- Beavis and Butt-Head serve a customer with the rat on the tray.
- Episode no.: Season 8 Episode 9
- Directed by: Ted Stearn
- Written by: Kristofor Brown
- Production code: 809
- Original air date: December 1, 2011

Episode chronology
| ← Previous "Bathroom Break" | Next → "Spill" |

= The Rat (Beavis and Butt-Head) =

"The Rat" is the second episode of Season 8 and 209th episode overall of the American animated television series Beavis and Butt-Head. It aired on MTV on December 1, 2011.

==Plot==

Beavis and Butt-Head wake up after napping on the couch and find a rat causing havoc in their house and eating their nachos. They go to the hardware store to get a mousetrap, and find it difficult to set it up, constantly trapping their own fingers in it. Eventually they set it with a corn chip as bait and return to the couch. Butt-Head sends Beavis to check on the trap, but Beavis falls for the bait and traps himself again.

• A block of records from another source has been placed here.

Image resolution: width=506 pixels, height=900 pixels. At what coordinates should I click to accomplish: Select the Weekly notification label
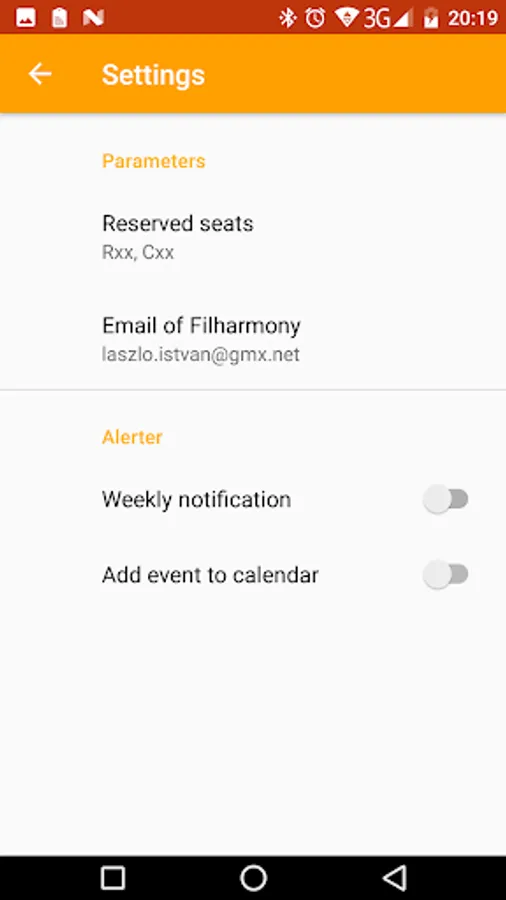(x=196, y=499)
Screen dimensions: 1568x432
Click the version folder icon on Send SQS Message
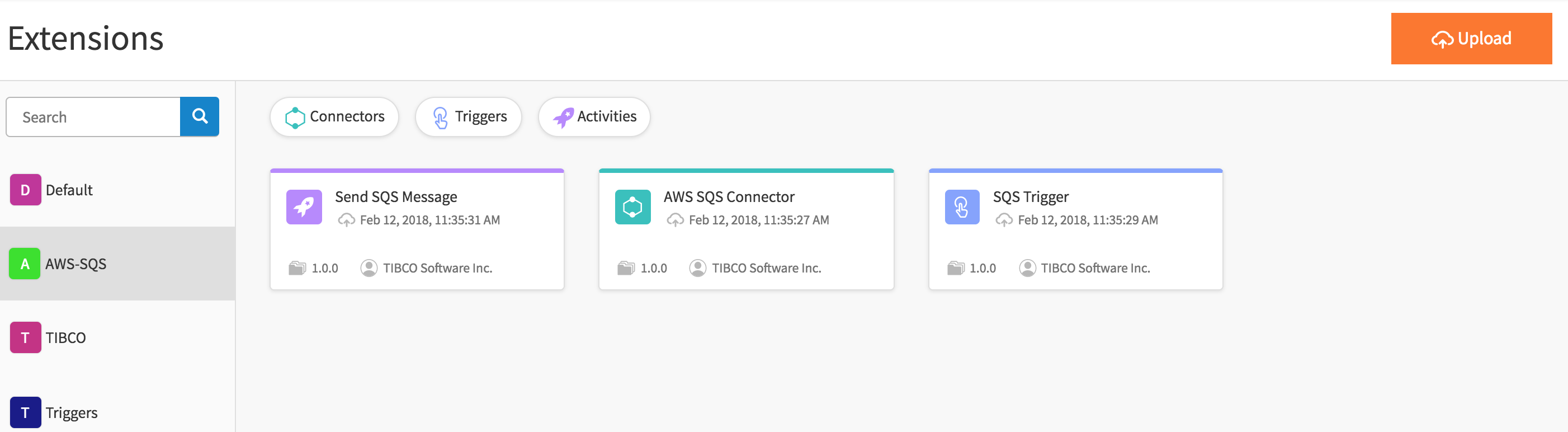pyautogui.click(x=297, y=268)
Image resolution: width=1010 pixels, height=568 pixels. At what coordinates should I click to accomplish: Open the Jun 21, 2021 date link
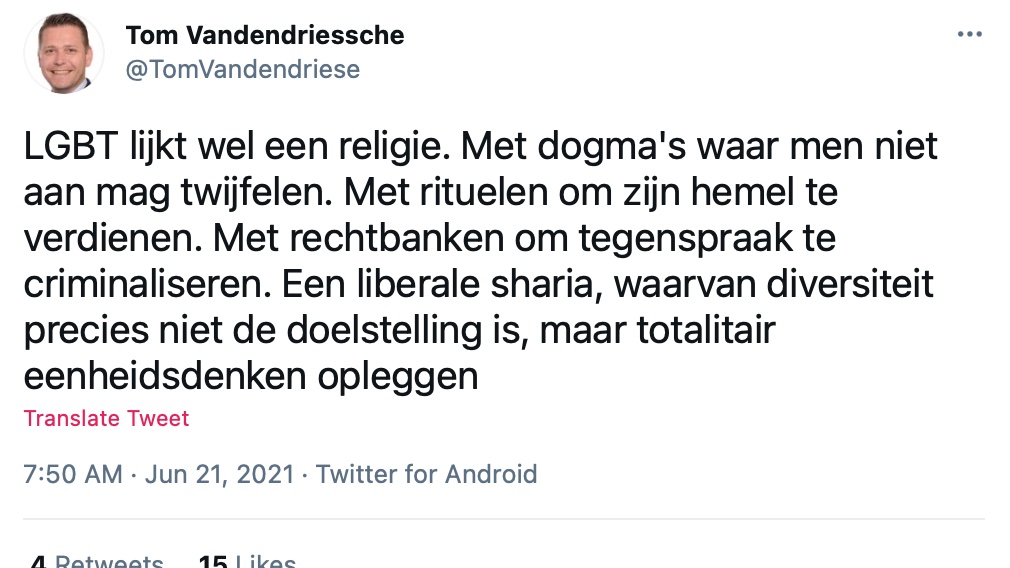pyautogui.click(x=220, y=473)
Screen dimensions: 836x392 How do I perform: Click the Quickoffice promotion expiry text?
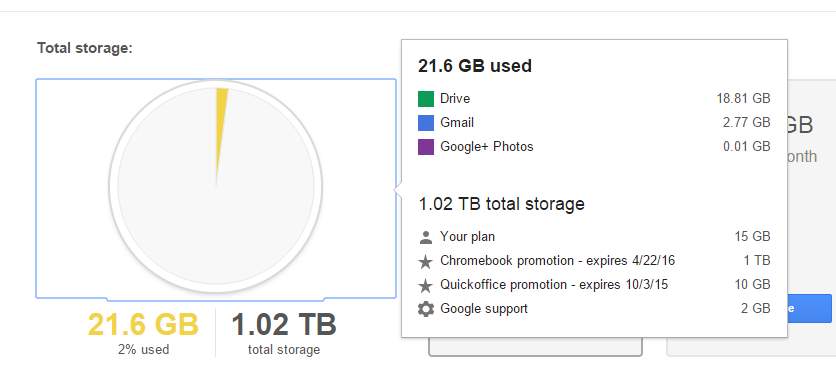click(554, 285)
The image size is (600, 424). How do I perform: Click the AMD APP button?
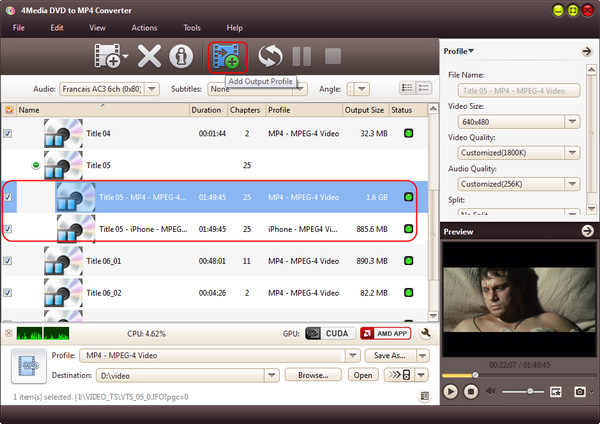[385, 333]
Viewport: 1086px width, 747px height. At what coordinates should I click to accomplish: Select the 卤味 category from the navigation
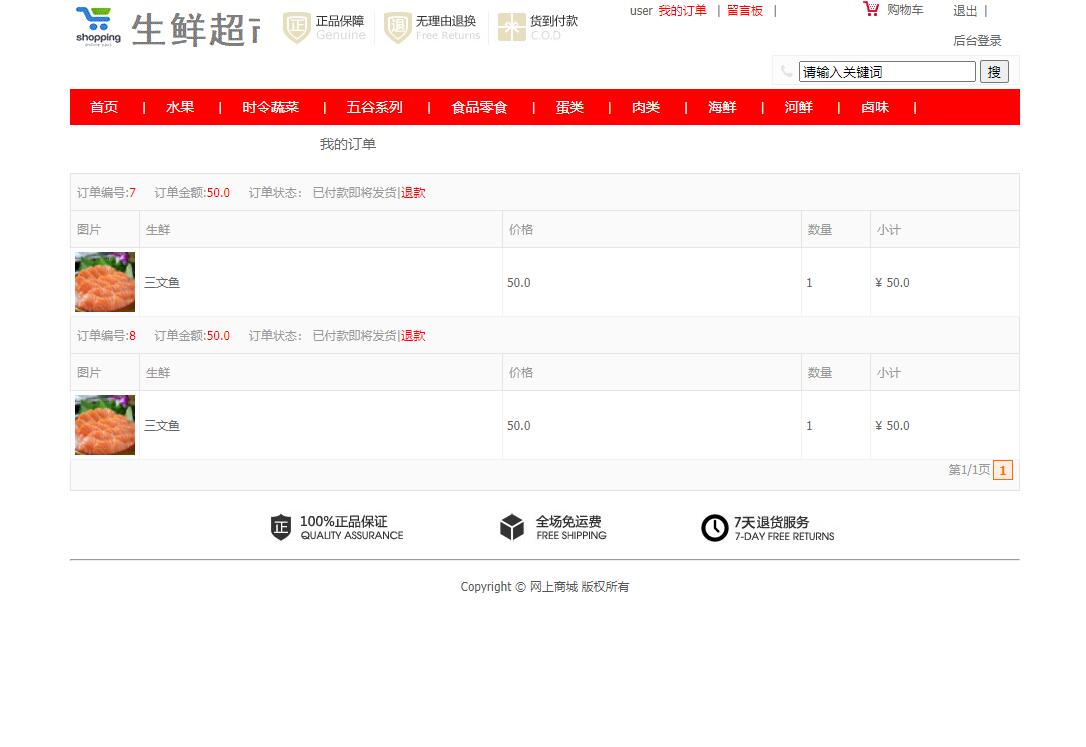pyautogui.click(x=874, y=107)
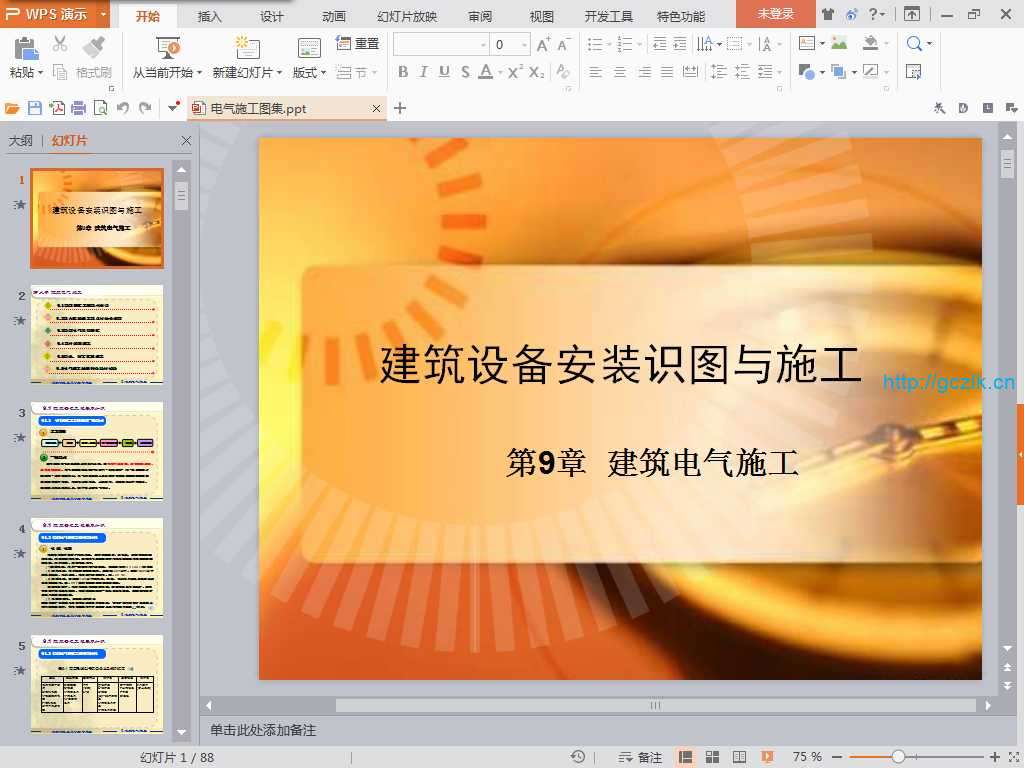1024x768 pixels.
Task: Open the 版式 layout dropdown
Action: point(309,72)
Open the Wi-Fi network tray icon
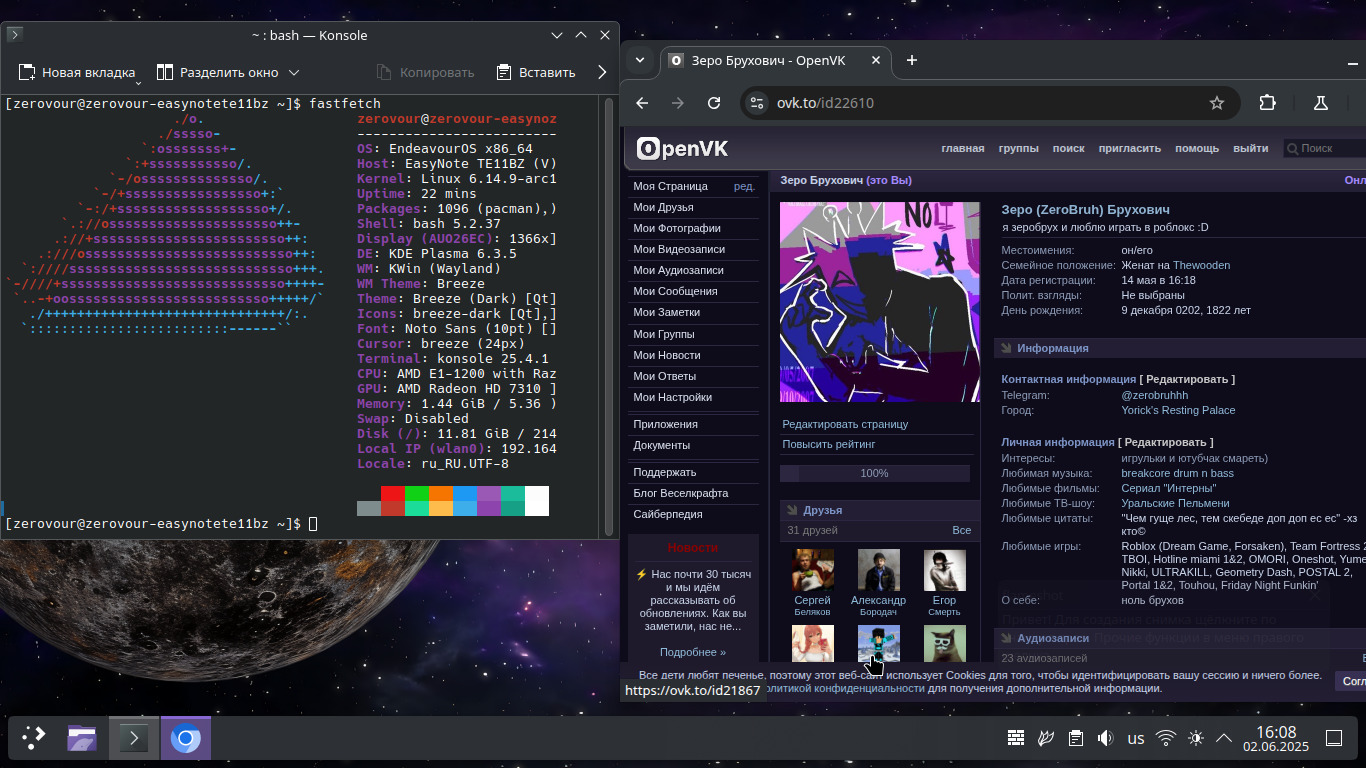1366x768 pixels. click(1165, 738)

Later, they hear a noise in the kitchen and find the rat trapped, but still alive. Butt-head sweeps the rat towards Beavis, who accidentally releases it from the trap. The rat is grateful and follows Beavis in admiration. The pair go to work at Burger World, with the rat in tow. Beavis lets the rat work in the kitchen with him, and takes it out on the tray when a woman orders. She is shocked and calls the manager, who is angry with Beavis and Butt-Head. As the rat went missing while they were being told off, they search around for it. Later, it turns out that the rat was pregnant and it gives birth to a litter of babies in the restaurant, possibly leading to an infestation.

==Production==
The animated produced by Film Roman, AKOM and Nelson Shin.

==Reception==

R.L. Shafer of IGN rated the episode a 8.5/10 in a joint review with its successor. He praised its simple premise and called the scene where they set the trap "comedy gold". Although he wished that the scene in Burger World had lasted longer, and wrote that it "ends on a fun, ironic note". On the video reviews, he called their analysis of "White Nights" "[not] exactly sharp, just laugh-out-loud funny", as they gave their idea that female singers get outlandish videos directed by male directors who want to have sexual intercourse with them. However, their commentary on "My Machines" was deemed to be one in which "the laughs aren't as prevalent"

In a combined review for The A.V. Club, Kenny Herzog gave the episode and its three successors a B+, likening it to Seinfeld and The Three Stooges. He wrote that it "has a warped realism, and is a nearly perfect little vignette about nothing".